*GIVEN DATA:*
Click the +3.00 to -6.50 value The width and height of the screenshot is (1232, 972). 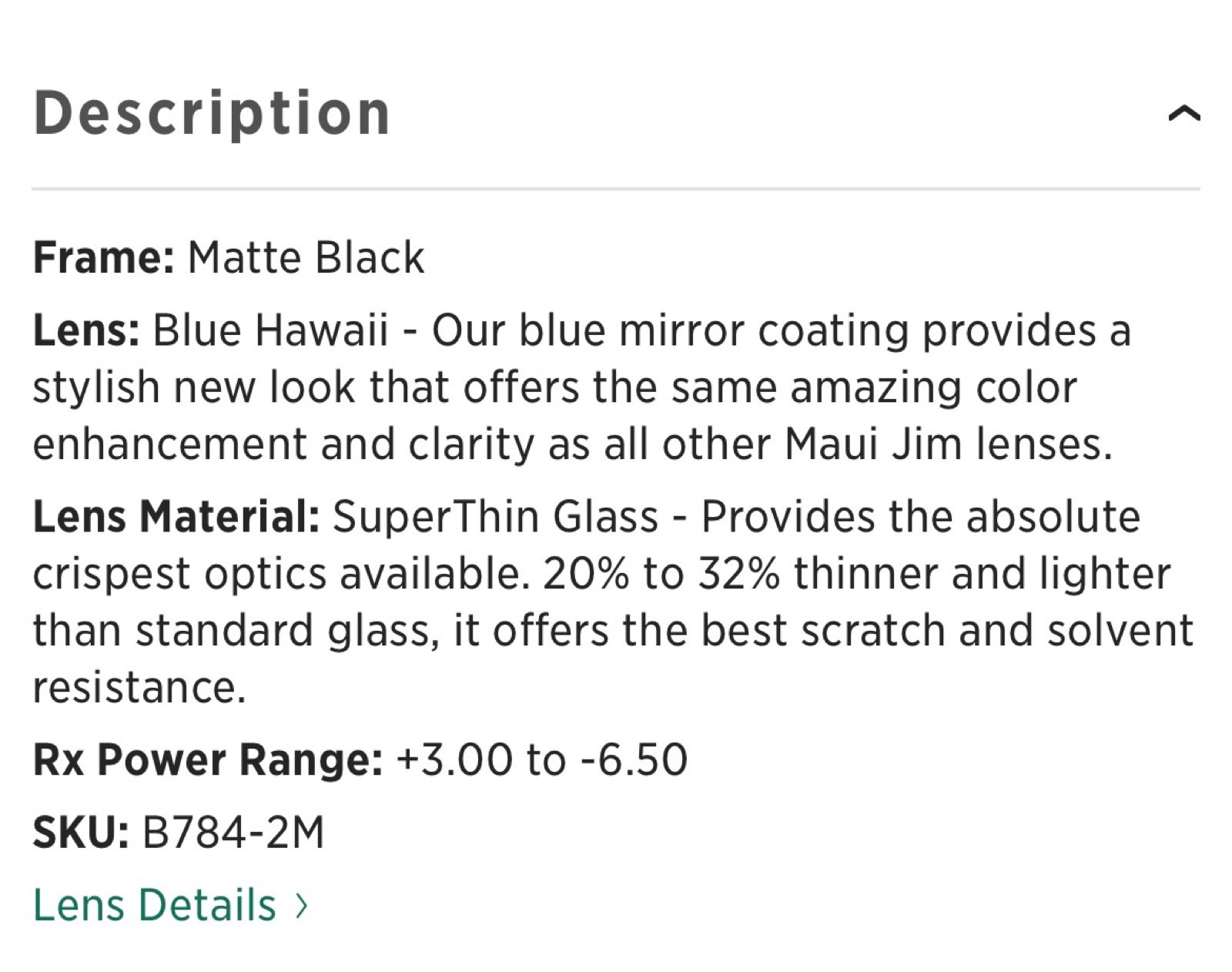(x=542, y=759)
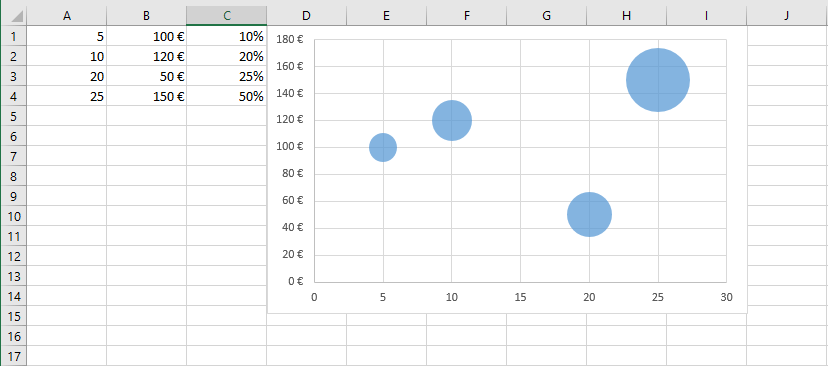Viewport: 828px width, 366px height.
Task: Click the bubble at x=10, 120 €
Action: (451, 120)
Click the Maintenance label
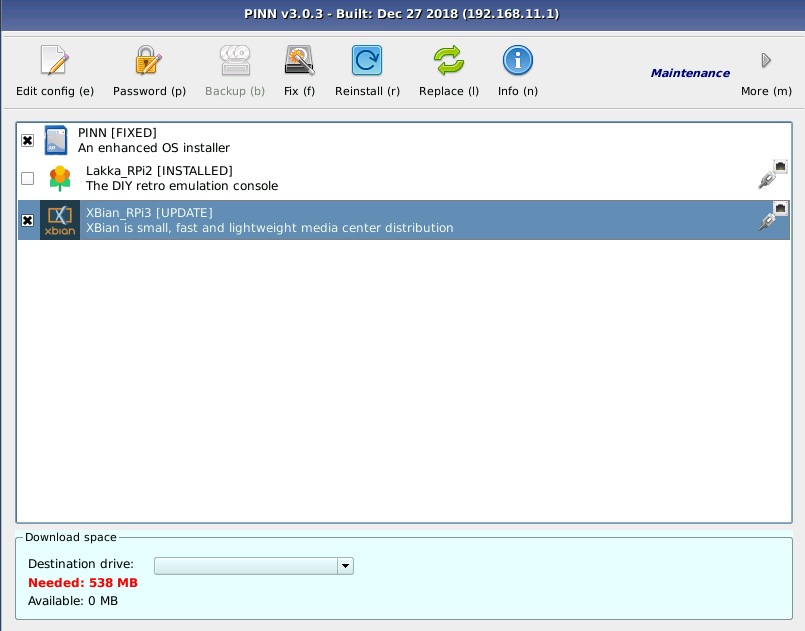The image size is (805, 631). tap(689, 73)
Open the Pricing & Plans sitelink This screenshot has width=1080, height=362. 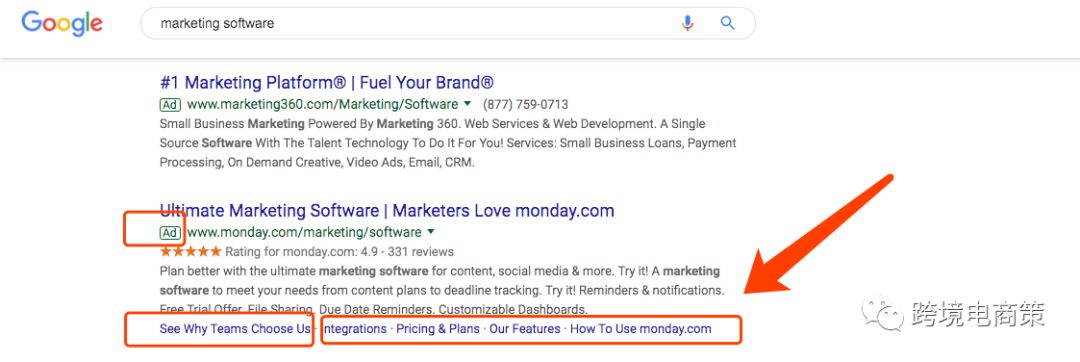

*YOUR GOAL:* Beginning with the line that includes "Click the Maintenance label" and ending with the last line of the material, reproduce those lines exactly and nothing else, with no pictures.

*RESPONSE:*
Click the Maintenance label
The image size is (805, 631). tap(689, 73)
Open the Pricing & Plans sitelink This screenshot has width=1080, height=362. 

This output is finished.